***** Data shown

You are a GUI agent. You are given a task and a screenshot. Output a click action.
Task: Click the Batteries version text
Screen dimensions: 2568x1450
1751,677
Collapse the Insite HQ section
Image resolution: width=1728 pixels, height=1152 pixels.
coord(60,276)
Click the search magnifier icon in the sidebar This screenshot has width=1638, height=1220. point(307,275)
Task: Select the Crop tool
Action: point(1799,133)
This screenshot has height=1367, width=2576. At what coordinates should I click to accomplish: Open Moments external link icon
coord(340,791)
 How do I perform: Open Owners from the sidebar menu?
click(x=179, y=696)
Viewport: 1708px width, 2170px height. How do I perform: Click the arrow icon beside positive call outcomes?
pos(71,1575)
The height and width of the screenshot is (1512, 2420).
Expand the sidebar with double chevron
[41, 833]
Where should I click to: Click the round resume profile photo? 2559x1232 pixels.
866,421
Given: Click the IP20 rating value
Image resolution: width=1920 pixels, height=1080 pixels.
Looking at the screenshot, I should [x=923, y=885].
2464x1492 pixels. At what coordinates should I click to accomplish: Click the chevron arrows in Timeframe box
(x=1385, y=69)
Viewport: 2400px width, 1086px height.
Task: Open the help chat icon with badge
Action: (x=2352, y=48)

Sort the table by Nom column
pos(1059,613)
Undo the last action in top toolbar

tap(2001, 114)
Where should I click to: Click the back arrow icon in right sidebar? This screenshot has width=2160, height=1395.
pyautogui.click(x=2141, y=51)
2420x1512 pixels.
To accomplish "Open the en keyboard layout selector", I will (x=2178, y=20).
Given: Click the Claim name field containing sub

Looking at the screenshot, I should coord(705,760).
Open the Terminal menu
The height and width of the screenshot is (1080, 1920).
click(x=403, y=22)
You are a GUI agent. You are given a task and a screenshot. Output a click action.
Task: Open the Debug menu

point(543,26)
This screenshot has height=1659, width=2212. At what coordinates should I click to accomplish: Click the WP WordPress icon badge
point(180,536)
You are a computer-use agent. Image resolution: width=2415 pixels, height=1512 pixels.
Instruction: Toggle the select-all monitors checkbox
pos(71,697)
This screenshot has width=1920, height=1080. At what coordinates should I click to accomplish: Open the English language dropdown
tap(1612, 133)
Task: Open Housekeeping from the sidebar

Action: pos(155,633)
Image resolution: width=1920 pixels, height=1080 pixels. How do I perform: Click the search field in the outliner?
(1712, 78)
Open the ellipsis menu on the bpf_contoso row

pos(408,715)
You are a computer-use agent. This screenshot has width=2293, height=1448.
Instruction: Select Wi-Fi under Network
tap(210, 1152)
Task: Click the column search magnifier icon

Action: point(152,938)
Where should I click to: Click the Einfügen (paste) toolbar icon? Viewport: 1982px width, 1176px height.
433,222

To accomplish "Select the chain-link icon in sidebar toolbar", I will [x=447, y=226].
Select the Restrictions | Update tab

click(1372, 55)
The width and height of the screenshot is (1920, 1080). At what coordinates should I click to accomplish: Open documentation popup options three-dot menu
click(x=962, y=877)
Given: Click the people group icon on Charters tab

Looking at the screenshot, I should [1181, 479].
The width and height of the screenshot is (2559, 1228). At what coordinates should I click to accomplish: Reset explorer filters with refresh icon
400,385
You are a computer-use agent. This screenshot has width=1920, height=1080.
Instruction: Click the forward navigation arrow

**********

- Problem description:
Copy out the lines of the data where the string "will" occurs.

- Output:
To accomplish "Open the en keyboard layout selector", I will (x=2178, y=20).
To accomplish "Select the chain-link icon in sidebar toolbar", I will [x=447, y=226].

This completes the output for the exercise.